## ACTIVITY:
Only the lines below starting at the one containing "Order Related Brochures (106, 1724)" and ending at the one containing "[button] (53, 1836)" belong in the answer, each copied exactly.

## ENTRIES SHOWN:
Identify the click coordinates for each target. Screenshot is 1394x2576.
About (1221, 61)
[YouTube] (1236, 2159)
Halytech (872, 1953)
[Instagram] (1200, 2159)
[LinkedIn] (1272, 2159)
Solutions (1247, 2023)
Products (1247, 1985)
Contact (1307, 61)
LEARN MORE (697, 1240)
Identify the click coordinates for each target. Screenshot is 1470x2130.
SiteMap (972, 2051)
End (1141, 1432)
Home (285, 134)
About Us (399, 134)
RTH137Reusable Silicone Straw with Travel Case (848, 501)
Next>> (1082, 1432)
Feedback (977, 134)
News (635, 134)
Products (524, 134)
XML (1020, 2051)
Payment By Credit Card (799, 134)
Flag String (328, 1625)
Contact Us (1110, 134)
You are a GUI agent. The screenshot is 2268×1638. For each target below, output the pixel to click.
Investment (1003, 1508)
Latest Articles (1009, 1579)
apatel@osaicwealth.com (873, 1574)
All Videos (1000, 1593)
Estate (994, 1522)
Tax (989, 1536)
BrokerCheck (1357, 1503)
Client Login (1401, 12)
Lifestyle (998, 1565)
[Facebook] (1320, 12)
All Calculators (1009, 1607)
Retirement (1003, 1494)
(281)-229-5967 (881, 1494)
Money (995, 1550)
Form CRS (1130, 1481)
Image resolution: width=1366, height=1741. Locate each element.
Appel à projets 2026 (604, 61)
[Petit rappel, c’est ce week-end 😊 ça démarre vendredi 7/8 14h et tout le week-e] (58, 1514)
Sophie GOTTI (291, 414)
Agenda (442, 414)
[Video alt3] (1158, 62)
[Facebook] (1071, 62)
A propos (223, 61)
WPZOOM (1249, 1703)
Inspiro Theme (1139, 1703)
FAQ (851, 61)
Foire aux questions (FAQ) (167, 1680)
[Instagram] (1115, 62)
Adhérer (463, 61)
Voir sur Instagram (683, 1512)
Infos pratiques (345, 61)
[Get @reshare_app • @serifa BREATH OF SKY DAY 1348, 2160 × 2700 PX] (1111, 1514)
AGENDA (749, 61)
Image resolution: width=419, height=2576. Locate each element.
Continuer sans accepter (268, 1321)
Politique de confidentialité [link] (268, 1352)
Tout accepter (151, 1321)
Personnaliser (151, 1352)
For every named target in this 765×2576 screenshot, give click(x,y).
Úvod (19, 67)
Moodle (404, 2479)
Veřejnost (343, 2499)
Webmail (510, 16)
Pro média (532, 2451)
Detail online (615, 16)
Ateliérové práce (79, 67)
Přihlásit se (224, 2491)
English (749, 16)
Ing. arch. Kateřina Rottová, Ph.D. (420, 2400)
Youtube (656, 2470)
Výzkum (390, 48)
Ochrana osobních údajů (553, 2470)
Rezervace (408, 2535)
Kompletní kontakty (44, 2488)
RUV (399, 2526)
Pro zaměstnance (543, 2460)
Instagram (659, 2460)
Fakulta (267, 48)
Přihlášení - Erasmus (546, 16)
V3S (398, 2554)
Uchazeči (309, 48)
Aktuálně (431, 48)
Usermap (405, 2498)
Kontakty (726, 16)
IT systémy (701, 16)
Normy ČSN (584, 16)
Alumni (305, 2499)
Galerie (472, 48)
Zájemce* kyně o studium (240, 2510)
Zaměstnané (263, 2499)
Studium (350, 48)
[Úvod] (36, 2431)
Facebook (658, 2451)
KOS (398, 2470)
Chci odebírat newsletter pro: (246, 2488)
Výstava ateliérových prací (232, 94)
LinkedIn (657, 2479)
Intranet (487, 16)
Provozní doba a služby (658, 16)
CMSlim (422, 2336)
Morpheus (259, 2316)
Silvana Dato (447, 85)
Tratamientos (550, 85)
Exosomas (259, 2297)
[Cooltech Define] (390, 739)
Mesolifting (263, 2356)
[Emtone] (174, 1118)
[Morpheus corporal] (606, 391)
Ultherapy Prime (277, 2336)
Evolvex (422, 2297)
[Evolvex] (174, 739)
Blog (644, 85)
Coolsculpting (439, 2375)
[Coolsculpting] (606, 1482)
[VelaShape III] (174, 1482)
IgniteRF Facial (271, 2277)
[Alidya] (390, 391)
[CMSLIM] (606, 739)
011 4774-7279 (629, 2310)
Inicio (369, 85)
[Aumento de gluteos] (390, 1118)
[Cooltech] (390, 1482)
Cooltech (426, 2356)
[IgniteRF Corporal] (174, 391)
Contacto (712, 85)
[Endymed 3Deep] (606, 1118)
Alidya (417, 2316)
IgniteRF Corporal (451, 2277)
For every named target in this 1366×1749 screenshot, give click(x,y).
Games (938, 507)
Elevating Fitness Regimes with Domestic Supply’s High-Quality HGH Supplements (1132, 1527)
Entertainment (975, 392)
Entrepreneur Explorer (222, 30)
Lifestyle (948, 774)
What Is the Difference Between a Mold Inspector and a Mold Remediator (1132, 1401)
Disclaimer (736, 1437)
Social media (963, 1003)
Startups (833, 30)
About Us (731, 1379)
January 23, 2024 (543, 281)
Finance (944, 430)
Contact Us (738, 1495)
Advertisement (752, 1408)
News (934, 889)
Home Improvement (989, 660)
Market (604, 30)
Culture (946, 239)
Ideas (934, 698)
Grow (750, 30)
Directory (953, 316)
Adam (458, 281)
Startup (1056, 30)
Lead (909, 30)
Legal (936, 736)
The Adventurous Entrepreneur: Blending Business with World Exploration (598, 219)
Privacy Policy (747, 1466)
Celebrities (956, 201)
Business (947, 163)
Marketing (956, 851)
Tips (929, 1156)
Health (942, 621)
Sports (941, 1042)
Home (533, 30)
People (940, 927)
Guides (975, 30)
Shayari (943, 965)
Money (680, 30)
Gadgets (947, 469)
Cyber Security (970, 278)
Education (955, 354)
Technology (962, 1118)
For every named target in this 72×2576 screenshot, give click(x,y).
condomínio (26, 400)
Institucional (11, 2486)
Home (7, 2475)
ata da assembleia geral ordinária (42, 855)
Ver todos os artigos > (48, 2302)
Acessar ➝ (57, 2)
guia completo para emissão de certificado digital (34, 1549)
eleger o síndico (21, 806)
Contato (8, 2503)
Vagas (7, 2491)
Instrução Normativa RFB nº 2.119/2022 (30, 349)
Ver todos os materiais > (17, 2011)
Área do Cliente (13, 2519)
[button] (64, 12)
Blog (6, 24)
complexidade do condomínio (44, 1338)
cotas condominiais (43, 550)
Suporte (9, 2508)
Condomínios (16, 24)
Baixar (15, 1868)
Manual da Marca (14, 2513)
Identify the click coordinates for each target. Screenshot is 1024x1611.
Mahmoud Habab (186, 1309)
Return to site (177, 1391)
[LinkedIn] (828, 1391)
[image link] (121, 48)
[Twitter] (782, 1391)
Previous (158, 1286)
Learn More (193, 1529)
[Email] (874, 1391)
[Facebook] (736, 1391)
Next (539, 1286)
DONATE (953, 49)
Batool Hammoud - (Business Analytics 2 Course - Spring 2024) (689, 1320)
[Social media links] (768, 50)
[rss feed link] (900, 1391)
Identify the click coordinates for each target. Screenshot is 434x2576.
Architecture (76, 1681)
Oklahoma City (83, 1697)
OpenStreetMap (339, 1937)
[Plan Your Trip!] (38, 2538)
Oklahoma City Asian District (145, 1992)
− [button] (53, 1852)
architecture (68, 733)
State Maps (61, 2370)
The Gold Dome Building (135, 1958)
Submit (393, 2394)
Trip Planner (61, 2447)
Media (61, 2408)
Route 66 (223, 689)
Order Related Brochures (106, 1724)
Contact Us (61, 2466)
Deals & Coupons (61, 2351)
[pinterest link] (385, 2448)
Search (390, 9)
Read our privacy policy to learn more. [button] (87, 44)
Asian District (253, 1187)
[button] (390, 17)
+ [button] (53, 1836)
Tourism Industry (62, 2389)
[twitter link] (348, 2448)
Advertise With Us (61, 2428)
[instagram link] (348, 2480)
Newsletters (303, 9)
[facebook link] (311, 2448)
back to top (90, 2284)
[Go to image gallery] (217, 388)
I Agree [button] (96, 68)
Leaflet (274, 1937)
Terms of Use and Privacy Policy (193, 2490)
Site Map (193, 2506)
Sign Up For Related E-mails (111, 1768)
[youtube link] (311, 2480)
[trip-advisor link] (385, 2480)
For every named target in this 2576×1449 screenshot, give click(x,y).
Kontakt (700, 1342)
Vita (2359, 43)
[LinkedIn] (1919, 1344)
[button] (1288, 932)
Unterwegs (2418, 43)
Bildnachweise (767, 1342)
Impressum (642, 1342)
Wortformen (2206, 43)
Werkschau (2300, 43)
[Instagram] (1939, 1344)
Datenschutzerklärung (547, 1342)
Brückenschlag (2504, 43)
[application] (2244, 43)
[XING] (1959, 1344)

## EXPECTED ANSWER:
Order Related Brochures (106, 1724)
Contact Us (61, 2466)
Deals & Coupons (61, 2351)
[pinterest link] (385, 2448)
Search (390, 9)
Read our privacy policy to learn more. [button] (87, 44)
Asian District (253, 1187)
[button] (390, 17)
+ [button] (53, 1836)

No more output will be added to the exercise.